▶ _THE TASK_:
Identify all lines of the data containing the string "accomplish" and copy them.
::: RECORDS SHOWN :::
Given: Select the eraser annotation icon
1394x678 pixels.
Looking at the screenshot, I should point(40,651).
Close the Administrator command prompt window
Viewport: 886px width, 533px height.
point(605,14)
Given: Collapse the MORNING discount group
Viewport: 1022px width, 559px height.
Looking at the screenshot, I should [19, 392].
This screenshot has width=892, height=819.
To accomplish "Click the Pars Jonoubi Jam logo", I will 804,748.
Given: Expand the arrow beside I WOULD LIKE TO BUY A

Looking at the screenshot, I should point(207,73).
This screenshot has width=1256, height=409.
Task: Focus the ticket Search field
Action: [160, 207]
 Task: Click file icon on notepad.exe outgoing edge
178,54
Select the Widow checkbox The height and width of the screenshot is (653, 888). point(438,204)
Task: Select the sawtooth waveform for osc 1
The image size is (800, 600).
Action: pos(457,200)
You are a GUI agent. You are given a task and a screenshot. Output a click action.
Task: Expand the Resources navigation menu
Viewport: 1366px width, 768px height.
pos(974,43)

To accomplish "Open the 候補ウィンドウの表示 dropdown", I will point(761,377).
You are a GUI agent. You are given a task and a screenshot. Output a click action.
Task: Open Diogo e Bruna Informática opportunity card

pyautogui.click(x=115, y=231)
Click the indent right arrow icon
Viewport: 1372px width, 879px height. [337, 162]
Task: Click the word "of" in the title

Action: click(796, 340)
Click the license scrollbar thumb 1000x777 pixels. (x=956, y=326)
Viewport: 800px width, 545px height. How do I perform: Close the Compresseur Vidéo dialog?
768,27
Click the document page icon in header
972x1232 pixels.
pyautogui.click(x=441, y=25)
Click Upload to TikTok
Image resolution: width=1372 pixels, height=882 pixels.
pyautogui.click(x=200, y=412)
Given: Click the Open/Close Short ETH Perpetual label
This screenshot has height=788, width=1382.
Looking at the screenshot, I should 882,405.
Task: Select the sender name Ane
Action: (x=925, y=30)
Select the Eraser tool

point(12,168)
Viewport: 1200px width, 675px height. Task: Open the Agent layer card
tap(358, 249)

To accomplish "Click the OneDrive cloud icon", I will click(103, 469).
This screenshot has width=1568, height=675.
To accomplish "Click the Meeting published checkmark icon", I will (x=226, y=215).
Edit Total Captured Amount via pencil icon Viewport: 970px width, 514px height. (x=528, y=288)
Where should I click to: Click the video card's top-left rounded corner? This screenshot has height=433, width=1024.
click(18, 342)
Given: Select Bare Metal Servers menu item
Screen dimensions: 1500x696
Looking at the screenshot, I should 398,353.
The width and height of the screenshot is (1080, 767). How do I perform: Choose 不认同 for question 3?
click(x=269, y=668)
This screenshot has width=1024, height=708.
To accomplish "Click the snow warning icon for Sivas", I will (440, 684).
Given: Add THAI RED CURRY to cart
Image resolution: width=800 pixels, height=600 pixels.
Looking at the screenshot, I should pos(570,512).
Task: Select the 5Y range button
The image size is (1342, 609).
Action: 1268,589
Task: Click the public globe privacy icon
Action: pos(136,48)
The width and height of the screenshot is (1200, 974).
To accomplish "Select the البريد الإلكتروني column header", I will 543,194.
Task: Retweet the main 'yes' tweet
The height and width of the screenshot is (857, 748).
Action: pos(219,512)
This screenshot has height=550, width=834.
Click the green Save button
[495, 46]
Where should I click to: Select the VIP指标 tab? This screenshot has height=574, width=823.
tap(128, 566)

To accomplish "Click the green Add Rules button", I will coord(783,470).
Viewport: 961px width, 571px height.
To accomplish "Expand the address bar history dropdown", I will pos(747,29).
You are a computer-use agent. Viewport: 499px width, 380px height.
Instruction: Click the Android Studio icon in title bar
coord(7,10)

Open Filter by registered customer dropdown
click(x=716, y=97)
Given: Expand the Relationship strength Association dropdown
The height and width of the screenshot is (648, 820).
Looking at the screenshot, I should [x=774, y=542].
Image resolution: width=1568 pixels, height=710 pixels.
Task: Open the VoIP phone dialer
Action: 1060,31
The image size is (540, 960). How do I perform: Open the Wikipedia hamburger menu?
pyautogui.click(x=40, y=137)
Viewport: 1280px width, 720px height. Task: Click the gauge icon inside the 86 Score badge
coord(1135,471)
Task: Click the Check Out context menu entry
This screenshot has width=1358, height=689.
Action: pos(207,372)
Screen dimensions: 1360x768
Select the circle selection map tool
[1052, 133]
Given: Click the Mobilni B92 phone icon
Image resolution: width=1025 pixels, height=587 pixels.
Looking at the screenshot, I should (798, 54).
:::
▶ _EXERCISE ANSWER_:
To accomplish "Click the Pars Jonoubi Jam logo", I will 804,748.
To accomplish "Open the 候補ウィンドウの表示 dropdown", I will point(761,377).
To accomplish "Click the OneDrive cloud icon", I will click(103, 469).
To accomplish "Click the Meeting published checkmark icon", I will (x=226, y=215).
To accomplish "Click the snow warning icon for Sivas", I will (440, 684).
To accomplish "Select the البريد الإلكتروني column header", I will 543,194.
To accomplish "Click the green Add Rules button", I will coord(783,470).
To accomplish "Expand the address bar history dropdown", I will pos(747,29).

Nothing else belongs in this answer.